Being able to recognize and respond to important matters

It’s vital to come together to discuss both sides of the issue. Explain to each other exactly what the conflict involves. At this stage, you say what you want and listen to what your partner wants.

The ability to seek compromise and avoid punishing

A healthy relationship involves a give-and-take mentality. In other words, compromise. If you expect to get what you want 100% of the time, you will only set yourself up for disappointment. Compromising takes each person doing their part to ensure a reasonable exchange.

In regards to punishing, sometimes, out of hurt or anger, people want to punish the other person when they don’t get their way during a conflict. This response not only does nothing to help the situation but, in fact, makes the situation far worse and causes more hurtful feelings.

Having the willingness to forgive and forget

This might be one of the harder healthy responses to conflicts. However, resolving the conflict is impossible if you are unwilling or unable to forgive. Holding onto grudges from past hurts or resentments makes it extremely hard to focus on the current situation. Unfortunately, our brains do not come equipped with a reset button regarding forgetting. We cannot just press “erase” and “reset” to clear out all unpleasant memories. 

So when I say “forgive and forget,” it doesn’t mean you will not remember a past offense. It just means that after you forgive, you choose to remember with no ill will toward the other person. It’s important to remember when you can’t forgive someone, it is a weight that YOU carry that will negatively affect your life and the people around you.

A belief that resolution can support the interests and needs of both parties 

Both partners must view their conflict as a problem to be solved by them. It isn’t about one or the other getting the best deal for themselves but finding the best solution for them. They each have to actively participate and make an effort and commitment to work hard together, finding fair and acceptable solutions to both as the goal.

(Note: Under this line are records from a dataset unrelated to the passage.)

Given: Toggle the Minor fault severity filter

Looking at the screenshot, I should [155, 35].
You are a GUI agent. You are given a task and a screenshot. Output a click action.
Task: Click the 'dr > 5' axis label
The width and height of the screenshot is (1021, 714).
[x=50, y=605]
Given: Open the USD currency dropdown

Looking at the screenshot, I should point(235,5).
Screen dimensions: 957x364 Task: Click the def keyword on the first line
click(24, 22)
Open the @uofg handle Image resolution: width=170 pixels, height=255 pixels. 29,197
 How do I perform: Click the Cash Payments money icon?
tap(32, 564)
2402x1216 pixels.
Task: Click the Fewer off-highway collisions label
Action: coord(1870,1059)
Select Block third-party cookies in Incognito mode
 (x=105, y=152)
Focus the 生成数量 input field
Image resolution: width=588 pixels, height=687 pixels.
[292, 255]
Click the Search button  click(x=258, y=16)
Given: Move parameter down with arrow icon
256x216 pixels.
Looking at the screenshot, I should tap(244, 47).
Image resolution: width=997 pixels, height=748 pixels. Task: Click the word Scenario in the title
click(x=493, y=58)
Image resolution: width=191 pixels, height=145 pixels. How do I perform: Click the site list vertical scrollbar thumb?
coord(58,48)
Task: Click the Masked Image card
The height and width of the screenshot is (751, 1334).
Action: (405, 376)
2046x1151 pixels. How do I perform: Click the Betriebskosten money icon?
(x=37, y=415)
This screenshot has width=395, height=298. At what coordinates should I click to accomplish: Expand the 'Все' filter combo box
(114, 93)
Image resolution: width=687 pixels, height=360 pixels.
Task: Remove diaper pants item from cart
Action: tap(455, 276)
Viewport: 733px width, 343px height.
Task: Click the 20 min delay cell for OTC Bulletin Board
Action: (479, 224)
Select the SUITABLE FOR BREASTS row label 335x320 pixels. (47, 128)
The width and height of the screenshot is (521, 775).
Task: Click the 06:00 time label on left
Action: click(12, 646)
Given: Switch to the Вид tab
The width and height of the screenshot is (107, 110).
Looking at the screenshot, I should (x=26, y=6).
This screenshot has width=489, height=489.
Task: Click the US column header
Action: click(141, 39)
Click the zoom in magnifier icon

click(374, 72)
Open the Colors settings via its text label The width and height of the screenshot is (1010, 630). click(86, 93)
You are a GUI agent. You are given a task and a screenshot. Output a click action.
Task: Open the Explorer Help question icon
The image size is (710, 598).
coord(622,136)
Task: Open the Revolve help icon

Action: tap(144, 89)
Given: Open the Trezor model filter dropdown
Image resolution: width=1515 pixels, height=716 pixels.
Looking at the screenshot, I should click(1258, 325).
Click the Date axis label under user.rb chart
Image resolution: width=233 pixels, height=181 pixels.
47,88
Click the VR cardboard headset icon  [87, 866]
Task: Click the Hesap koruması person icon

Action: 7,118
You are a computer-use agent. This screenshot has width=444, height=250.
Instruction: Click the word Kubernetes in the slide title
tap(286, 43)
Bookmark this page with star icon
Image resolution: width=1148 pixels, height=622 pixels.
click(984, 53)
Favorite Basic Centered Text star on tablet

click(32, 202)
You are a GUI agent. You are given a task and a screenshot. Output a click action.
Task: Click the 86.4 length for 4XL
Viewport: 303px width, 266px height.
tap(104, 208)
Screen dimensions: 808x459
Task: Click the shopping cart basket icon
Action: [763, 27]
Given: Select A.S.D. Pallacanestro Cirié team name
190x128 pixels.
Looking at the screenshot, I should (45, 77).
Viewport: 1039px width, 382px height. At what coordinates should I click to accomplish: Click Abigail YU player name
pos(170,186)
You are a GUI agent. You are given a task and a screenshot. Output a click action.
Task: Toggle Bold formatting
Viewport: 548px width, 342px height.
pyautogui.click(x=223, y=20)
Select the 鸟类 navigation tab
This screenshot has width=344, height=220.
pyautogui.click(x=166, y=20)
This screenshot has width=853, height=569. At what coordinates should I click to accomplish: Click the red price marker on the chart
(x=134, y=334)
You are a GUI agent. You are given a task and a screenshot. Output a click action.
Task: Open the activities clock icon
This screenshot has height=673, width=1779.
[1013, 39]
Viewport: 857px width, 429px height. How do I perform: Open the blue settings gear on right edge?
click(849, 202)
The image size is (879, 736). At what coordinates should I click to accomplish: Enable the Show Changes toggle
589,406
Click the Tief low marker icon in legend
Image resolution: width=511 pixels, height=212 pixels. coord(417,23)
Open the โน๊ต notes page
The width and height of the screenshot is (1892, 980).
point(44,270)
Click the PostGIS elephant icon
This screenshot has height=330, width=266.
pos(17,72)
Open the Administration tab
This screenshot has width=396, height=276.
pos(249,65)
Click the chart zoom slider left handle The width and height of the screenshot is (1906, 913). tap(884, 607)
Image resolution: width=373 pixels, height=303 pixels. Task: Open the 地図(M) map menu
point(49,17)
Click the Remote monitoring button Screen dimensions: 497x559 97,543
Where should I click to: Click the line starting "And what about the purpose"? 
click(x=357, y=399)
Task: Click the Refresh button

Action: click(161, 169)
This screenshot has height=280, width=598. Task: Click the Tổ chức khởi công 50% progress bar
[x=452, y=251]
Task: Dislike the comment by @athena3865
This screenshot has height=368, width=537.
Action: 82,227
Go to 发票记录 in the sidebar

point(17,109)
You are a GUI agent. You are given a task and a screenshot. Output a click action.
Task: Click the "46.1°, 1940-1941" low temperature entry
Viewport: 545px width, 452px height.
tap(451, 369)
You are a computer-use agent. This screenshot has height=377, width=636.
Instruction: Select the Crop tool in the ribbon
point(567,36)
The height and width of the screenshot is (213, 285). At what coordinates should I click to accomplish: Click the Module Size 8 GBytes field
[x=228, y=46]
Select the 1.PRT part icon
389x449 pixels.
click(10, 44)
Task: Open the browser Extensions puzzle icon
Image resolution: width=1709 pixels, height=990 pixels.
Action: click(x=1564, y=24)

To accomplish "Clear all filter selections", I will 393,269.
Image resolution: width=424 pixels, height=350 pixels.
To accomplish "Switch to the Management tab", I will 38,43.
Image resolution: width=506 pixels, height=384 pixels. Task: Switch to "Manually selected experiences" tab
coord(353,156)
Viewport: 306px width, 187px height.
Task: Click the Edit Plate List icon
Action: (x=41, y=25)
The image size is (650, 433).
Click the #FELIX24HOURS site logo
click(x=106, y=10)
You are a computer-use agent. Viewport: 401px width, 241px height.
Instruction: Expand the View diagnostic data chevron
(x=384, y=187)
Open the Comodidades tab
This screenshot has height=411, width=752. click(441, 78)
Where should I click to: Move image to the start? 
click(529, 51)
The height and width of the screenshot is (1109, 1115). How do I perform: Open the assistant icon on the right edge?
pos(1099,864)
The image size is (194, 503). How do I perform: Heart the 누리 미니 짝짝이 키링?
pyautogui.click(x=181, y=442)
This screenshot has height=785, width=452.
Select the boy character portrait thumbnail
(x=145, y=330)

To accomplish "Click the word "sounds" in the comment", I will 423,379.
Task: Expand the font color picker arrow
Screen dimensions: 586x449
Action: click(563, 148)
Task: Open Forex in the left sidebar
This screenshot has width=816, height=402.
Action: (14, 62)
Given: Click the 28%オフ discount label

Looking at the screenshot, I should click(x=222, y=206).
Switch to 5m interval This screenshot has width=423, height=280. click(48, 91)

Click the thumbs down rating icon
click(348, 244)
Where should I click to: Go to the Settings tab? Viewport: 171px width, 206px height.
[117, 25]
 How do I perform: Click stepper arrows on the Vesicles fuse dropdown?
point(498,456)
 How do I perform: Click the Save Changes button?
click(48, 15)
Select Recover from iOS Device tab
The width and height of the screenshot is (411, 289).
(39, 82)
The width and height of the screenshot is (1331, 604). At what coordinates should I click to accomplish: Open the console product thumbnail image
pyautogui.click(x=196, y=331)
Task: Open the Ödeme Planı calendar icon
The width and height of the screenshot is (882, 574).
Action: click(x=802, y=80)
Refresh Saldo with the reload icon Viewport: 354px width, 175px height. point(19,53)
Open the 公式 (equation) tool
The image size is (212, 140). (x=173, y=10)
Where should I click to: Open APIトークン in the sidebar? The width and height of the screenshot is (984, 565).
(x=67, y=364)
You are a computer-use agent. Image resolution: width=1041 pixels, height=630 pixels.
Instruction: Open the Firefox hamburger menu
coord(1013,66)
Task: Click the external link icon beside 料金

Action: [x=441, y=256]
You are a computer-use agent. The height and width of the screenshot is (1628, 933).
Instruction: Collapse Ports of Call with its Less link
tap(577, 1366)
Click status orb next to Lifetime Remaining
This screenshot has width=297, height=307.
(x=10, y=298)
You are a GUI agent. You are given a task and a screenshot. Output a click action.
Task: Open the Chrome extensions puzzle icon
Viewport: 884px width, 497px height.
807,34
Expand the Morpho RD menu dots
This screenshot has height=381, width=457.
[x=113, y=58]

Manage stress while remaining calm

Managing and relieving stress in the heat of the moment is key to staying balanced, focused, and in control of yourself. Otherwise, you will become overwhelmed and need help to respond healthily and constructively. The best way to quickly and reliably relieve stress other than talking to someone close by is through the senses: sight, sound, touch, taste, and smell. However, because each person responds differently to sensory input, you need to discover things that are soothing to you.

By staying calm, you will be more in tune with your feelings. In addition, you will also be able to hear what the other person is saying and be able to pick up on their non-verbal communication as well. 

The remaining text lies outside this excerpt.